I could be spending my time more profitably in terms of writing - where is that next book, after all?  

And time spent on the blog doesn't really "get" us anything.  (Except for the consideration from Cruising World for reposting it.  Thanks, guys!  And why do you still have that Del Viento character at the top of the page?)

But even though I can't always justify the time I give it, the comfort of keeping this little travelogue going, year after year, and with something of an audience to boot, is its own reward.

Looking down on Simon's Town from Swartkop
So in one month we'll reach the ninth anniversary of our departure from Kodiak.  As we've been meeting locals here in Simon's Town I find that I have fallen into a set way of explaining our backstory: We left Alaska with enough money saved to live on for two years.  Then I discovered that I could work on the boat.  And now we've been going for (almost) nine years.

We've been extraordinarily lucky that I can more or less earn a living at science from the boat.  In addition to keeping our finances afloat, the science also gives me an intellectual engagement that I enjoy very much (though at the expense of time for writing!) and when we return to Alaska re-entry into my professional world should be made a lot easier by the fact that I never entirely left.

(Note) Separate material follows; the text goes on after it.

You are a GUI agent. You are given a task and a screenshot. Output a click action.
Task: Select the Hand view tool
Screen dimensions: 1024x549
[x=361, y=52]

I try to keep two research projects going.  That seems to be a good workload while we're sailing.  Just now I have two ending and two others beginning, so it's been a little bit of a crunch time.  The pictures above and below capture my split attention in recent days.

Science - the up close and personal view from my laptop screen
I'm sure I've written about this before on the blog - how it can be such a funny experience to be somewhere new, like South Africa, and holding back from exploring it while I work away on the boat.   Among many other delights, the Cape Peninsula, where we are, has some fantastic hiking.  I get out for an hour walk most days, but I've only taken time for one proper hike with the family in the month since we've been in Simon's Town.


But, as I've often said, no regrets,  The boat makes a pretty good office setting, wherever it is.

And that one family hike that I've been on, and that these pictures are taken from?  I wildly under-estimated how long it would take, and neglected to pack a lunch.  We got back to the boat at three.

8 comments:

  1. I am one of those in your audience, and I do so enjoy reading of your adventures, so please don't stop. In meantime, have you have walked to Boulders Beach yet and swum with penguins?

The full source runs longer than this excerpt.